I've had D since I was 10 months old. I'm now in my early 40's, surviving a few rounds with prolific retinopathy in my early 20's, and i've had protein in my urine for years, I think the ace inhibitors have been keeping that in check for quite a while now. I have 2 great children, ages 19 & 11. Unfortunately, I also passed on the D gene to both of them, they were both also D'xed at < 12 months old. My older daughter is quite busy, school, work, friends, pretty much being a normal young adult with a busy non-stop life. So, her endo and I thought a CGMS might help her maintain better control. It was shipped to her a few weeks ago.
to me, this is the realization of a dream. She had been wearing it pretty much non4e stop for a few weeks, and wanted a break, so I borrowed it from her in preperation for my endo visit. I haven't been so excited by a piece of D tech since my pump. It was amazing to see what I did after meals, overnight, with excercise, and when vegging out on the coach. I want to try and get one of thee devices, the info is incredible and it was just so great to be able to factor in IOB and tell if I needed a temp basal increase or decrease, and finally see how long it took for me to digest Pizza (5 hours, who knew?).

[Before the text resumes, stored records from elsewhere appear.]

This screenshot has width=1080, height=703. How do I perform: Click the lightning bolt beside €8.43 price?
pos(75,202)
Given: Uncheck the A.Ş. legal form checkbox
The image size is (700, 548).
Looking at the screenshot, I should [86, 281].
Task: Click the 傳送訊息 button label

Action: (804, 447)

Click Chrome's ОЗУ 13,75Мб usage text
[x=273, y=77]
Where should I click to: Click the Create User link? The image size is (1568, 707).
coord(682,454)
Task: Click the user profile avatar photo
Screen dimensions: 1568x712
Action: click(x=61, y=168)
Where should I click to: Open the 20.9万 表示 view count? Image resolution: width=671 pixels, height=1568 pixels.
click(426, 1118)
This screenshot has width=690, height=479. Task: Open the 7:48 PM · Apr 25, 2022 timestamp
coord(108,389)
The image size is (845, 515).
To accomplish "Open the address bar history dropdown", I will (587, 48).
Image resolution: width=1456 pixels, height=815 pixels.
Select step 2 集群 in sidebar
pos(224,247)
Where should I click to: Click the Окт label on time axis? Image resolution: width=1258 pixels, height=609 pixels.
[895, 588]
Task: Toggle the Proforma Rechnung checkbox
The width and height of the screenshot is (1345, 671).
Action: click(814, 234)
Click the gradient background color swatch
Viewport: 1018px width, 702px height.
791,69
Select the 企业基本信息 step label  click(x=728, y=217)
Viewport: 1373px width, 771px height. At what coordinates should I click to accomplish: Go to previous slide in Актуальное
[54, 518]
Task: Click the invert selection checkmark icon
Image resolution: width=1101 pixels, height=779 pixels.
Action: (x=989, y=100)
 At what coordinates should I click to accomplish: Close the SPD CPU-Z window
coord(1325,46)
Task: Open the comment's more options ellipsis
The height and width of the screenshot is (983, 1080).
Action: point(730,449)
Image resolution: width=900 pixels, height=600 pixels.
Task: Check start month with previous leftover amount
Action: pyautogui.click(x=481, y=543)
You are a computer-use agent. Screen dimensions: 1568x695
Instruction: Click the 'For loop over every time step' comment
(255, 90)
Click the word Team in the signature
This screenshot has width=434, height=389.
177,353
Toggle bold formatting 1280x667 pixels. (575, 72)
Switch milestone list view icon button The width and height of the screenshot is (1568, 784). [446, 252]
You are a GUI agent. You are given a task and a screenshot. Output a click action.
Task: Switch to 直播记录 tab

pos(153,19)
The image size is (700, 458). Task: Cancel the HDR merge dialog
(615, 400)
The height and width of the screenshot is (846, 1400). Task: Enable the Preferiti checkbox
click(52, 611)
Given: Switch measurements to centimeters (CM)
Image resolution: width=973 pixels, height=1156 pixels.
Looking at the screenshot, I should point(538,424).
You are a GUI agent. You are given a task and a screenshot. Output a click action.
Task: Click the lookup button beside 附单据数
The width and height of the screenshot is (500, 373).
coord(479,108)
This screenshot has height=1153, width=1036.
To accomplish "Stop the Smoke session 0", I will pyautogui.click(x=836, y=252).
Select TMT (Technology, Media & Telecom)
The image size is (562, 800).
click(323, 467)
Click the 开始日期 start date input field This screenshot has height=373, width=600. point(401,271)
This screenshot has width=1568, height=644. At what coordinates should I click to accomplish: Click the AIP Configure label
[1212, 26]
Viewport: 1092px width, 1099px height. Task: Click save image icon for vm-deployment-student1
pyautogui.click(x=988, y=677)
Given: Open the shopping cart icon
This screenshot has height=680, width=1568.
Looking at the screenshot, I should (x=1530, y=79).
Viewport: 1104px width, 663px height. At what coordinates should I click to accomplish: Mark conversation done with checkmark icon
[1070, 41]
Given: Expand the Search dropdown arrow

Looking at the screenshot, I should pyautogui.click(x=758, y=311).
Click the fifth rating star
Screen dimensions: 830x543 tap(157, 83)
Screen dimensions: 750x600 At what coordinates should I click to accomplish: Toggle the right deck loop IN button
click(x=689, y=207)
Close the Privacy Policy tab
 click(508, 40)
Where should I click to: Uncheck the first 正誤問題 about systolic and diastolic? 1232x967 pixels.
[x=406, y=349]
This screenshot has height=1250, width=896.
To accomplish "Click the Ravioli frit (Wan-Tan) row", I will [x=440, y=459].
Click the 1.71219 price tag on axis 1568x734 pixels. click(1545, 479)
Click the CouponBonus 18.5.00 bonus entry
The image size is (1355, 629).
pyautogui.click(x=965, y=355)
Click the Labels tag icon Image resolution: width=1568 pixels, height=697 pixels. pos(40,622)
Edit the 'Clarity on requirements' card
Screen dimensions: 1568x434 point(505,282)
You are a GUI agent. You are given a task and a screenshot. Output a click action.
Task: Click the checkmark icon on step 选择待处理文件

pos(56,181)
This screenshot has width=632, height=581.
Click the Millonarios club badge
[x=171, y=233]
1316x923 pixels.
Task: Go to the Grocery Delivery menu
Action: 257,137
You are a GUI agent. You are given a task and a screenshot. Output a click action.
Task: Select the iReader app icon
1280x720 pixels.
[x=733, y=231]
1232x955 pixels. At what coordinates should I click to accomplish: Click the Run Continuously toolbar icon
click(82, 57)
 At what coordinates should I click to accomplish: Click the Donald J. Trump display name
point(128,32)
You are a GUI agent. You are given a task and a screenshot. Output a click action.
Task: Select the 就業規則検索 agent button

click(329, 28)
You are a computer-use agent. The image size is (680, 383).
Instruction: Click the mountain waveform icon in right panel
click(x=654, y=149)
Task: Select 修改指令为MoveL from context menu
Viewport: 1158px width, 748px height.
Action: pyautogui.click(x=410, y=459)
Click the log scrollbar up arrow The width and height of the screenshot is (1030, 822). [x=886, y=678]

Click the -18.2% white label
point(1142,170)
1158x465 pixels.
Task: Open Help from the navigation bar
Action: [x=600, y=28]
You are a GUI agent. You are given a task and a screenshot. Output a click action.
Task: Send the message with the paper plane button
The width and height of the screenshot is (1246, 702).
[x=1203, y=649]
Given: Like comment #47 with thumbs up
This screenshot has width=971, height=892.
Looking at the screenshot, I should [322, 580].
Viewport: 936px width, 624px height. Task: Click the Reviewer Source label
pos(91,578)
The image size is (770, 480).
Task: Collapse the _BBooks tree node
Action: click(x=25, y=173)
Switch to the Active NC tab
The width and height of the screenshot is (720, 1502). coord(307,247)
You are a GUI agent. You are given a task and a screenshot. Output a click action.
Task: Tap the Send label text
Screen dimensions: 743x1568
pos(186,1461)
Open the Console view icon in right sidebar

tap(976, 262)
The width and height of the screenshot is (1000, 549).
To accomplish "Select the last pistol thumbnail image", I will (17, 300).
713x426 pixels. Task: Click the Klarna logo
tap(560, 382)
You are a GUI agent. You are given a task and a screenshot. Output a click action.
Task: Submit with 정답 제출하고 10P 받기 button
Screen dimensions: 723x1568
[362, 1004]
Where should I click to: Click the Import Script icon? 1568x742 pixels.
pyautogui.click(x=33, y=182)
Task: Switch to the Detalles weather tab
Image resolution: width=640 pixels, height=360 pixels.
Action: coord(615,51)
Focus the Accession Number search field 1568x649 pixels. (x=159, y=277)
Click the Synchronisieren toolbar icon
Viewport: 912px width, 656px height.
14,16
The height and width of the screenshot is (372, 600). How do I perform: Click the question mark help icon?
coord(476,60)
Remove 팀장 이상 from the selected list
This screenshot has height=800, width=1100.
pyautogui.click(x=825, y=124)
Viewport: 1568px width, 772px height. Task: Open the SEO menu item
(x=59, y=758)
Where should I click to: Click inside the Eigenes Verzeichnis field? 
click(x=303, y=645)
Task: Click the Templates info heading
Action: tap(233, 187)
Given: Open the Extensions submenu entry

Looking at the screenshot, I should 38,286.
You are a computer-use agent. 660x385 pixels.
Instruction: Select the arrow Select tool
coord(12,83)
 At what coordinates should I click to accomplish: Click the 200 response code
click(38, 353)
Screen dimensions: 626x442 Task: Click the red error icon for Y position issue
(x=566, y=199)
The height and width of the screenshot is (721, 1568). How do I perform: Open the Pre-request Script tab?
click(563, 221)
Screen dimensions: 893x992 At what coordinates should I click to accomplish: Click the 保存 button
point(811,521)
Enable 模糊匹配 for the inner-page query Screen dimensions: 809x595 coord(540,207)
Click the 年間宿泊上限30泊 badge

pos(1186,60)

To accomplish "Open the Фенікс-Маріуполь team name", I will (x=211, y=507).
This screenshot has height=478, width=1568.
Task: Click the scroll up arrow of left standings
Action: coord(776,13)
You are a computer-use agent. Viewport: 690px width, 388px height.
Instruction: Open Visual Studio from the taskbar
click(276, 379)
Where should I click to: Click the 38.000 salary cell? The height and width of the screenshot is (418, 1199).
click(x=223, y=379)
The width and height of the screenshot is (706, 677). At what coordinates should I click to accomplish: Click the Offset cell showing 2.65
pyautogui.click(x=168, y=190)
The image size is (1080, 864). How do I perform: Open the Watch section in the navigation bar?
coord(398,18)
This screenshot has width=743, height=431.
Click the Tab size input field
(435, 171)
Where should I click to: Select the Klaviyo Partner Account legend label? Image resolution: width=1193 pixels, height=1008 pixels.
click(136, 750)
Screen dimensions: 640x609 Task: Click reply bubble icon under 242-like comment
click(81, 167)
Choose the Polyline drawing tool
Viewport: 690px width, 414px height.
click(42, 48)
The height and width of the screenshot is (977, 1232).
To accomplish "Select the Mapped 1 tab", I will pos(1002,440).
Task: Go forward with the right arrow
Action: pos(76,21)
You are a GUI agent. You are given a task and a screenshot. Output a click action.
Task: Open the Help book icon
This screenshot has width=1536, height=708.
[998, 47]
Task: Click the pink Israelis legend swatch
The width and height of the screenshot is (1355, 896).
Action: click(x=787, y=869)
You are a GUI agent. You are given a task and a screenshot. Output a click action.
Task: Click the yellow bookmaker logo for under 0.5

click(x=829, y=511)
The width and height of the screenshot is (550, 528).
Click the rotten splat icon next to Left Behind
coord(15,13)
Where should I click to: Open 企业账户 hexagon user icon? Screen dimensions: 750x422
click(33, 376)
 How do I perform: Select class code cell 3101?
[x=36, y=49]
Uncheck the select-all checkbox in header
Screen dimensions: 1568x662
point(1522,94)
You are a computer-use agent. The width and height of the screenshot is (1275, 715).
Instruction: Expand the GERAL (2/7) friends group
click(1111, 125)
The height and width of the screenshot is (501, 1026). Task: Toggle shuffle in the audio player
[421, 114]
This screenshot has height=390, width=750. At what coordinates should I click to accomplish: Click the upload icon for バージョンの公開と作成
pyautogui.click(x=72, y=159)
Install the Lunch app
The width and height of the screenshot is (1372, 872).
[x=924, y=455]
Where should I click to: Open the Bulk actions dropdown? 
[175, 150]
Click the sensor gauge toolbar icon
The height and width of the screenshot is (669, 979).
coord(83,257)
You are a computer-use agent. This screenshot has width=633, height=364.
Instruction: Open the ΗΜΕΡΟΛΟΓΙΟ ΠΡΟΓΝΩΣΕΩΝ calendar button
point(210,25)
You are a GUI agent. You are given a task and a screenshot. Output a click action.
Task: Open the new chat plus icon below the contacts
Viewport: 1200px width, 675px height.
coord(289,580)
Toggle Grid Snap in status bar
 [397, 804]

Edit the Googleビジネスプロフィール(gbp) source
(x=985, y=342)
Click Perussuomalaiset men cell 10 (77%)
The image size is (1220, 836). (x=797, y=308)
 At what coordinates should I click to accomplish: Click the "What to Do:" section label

If for nothing else, my peace of mind. My endo, however, thinks I don't need one. Huh? Did he not see the 2 nights I plummetted down to the 60's, stayed there for hours, and then was at the 300's by 6 am? How could he say this is an unnecessary device, that finger sticks work just as well? How can I convince him that even though my Ha1c's are decent (6.5-7.7 for the past 3 years), I could do so much better, and want to work on things like lower standard deviation, contol the "swing" in my BG. Or, should I just give and and go endo shopping? I actually MISS the dex, and so does my husband, he loved coming up to bed and being able to SEE that I was OK, just maybe a little warm, not low. Opinions?